### Exercise prompt
Each record must be returned exactly, apart from the pictures, which stay out.

### Data to process
+++

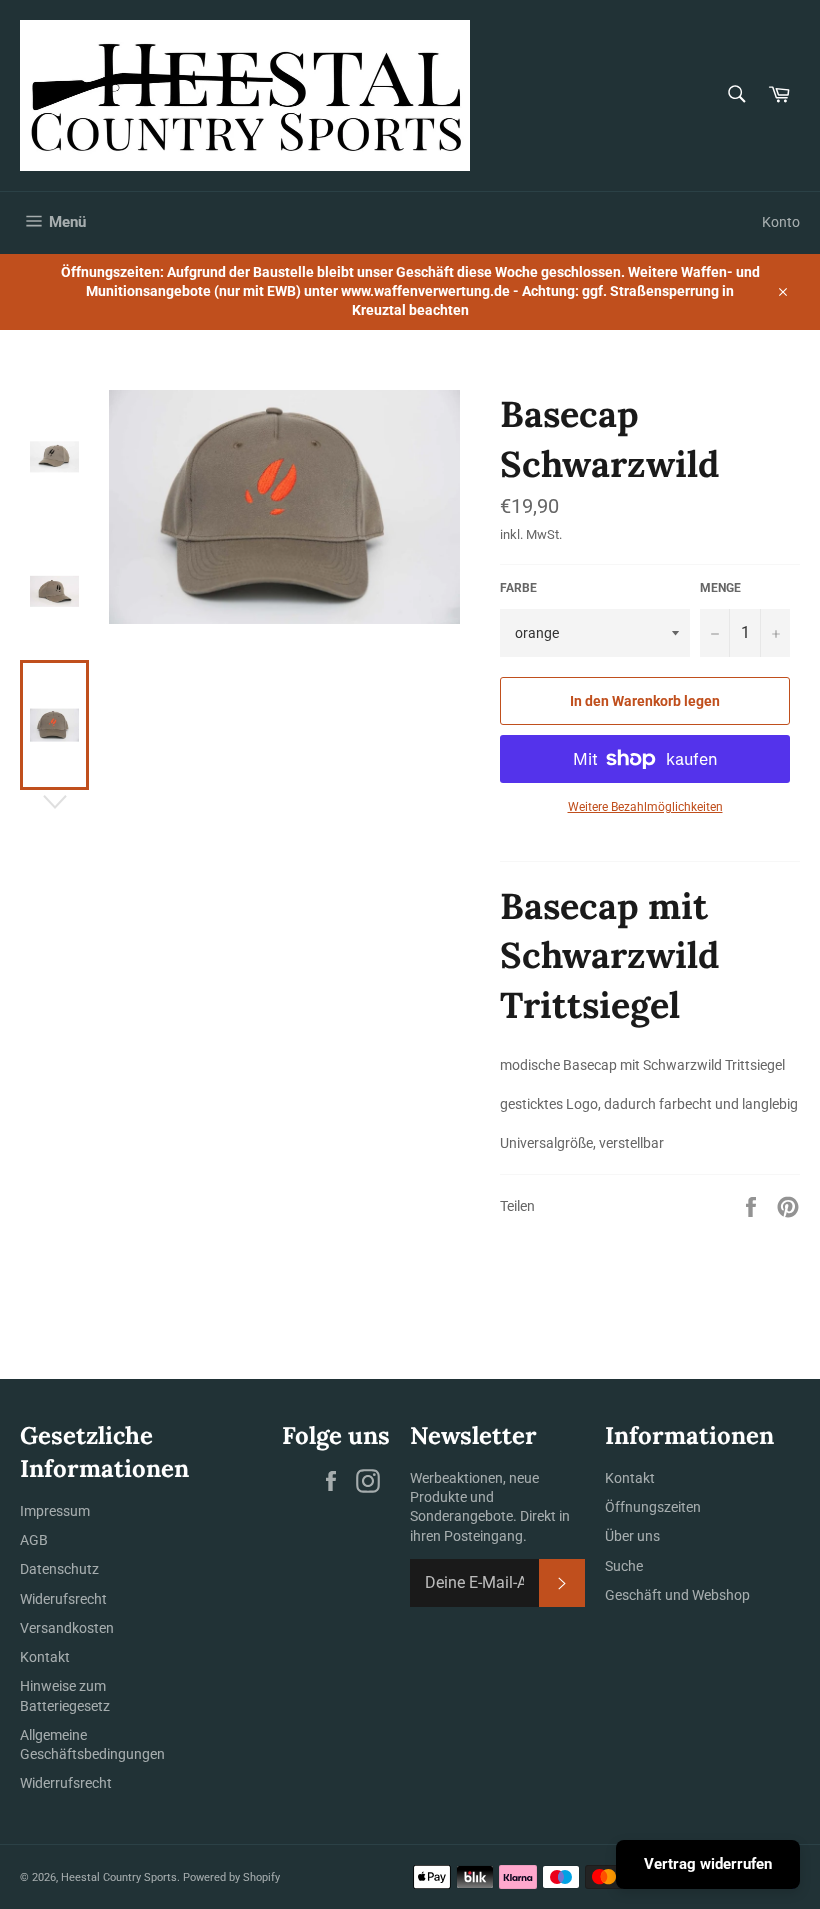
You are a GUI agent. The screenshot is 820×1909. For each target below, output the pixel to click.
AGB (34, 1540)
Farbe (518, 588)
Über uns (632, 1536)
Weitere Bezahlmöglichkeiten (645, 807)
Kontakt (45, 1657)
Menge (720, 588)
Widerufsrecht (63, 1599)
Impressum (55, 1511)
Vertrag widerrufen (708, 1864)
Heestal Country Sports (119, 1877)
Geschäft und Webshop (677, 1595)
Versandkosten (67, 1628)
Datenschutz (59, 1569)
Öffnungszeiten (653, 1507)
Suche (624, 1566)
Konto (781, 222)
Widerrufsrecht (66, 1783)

+++

### Written solution
You are a GUI agent. The screenshot is 820×1909. For each target below, output the pixel to click.
AGB (34, 1540)
Farbe (518, 588)
Über uns (632, 1536)
Weitere Bezahlmöglichkeiten (645, 807)
Kontakt (45, 1657)
Menge (720, 588)
Widerufsrecht (63, 1599)
Impressum (55, 1511)
Vertrag widerrufen (708, 1864)
Heestal Country Sports (119, 1877)
Geschäft und Webshop (677, 1595)
Versandkosten (67, 1628)
Datenschutz (59, 1569)
Öffnungszeiten (653, 1507)
Suche (624, 1566)
Konto (781, 222)
Widerrufsrecht (66, 1783)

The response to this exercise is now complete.